Dünya Sağlık Örgütü (DSÖ) tarafından da obezite, sağlığı bozacak ölçüde vücutta aşırı yağ birikmesi olarak tanımlanmıştır.
Obezite tedavisi
Diyet ve egzersizle en fazla vücut ağırlığının %5-10’u kadar kilo vermek mümkündür ve bu yaklaşım bırakıldığında tekrar kilo alımı neredeyse kuraldır. Daha fazla kilo verilmesi ve bunun uzun süre geri alınmaması, eşlik eden hastalıkların düzelmesine daha çok yardımcı olmakta ve bu hastalarda uzun dönemde oluşan psikolojik baskının ortadan kalkmasını sağlamaktadır. Günümüzde kalıcı kilo kaybı oluşturmanın en etkili yöntemi obezite cerrahisidir. Bu uygulamalar fazla kilonun %50-80 kadar azaltılıp uzun vadede kişinin bu kilosunu korumasını sağlamaktadır.
Obezite cerrahisi
Diyet ve egzersiz tedavisi uzun yıllardan beri kilo kaybetmek için kullanılan en geleneksel yöntemler olarak dikkat çekmektedir. Ancak bu tedavi yöntemleri obez/morbid obez hastalar için bazen kısa dönemde başarılıdır ancak nadiren kalıcıdır. Obezite Cerrahisi obez/morbid obez kimseler için en kalıcı ve etkili kilo kaybı yöntemidir. Obezite cerrahisinin en büyük amacı kilonuzu vücudunuz için en sağlıklı ve güvenli aralığa getirmektir.

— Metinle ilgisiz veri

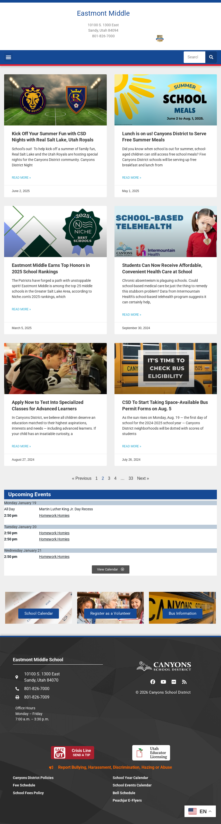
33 (131, 478)
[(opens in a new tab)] (165, 99)
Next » (143, 478)
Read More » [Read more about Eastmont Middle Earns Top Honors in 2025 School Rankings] (21, 309)
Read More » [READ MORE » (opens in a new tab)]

Obezite Cerrahisinin en yaygın formları Laparoskopik Tüp Mide / Mide Küçültme, Laparoskopik Roux en Y Gastrik Bypass / Mini Gastrik Bypass, Laparoskopik Duedonal Switch ve Endoskopik Mide Balonu uygulamasıdır. Hangi prosedürün size uygun olduğunu belirlemek amacıyla cerrahınız tarafından muayene edilmeniz gerekmektedir.
Obezite ameliyatı
Obezite ameliyatları kesinlikle bir tür estetik cerrahi müdahalesi gibi algılanmamalıdır. Hastanın VKİ (Vücut kitle indeksi) değeri 35 kg/m2 den fazla veya VKİ değeri 30-35 kg/m2 olup obeziteye bağlı hastalıklar açısından yüksek risk altındaysa ve tüm tedavi girişimlerine rağmen kilo kaybı sağlanamıyorsa cerrahi girişim düşünülmelidir.
Ayrıca günümüzde giderek artan veriler bu obezite ameliyatlarının tip 2 diyabet, hipertansiyon, yüksek kolesterol, non-alkolik yağlı karaciğer hastalığı ve obstrüktif uyku apnesi gibi farklı metabolik hastalıklar ve durumlar için mevcut en etkili tedavi yöntemlerinden biri olduğunu düşündürmektedir.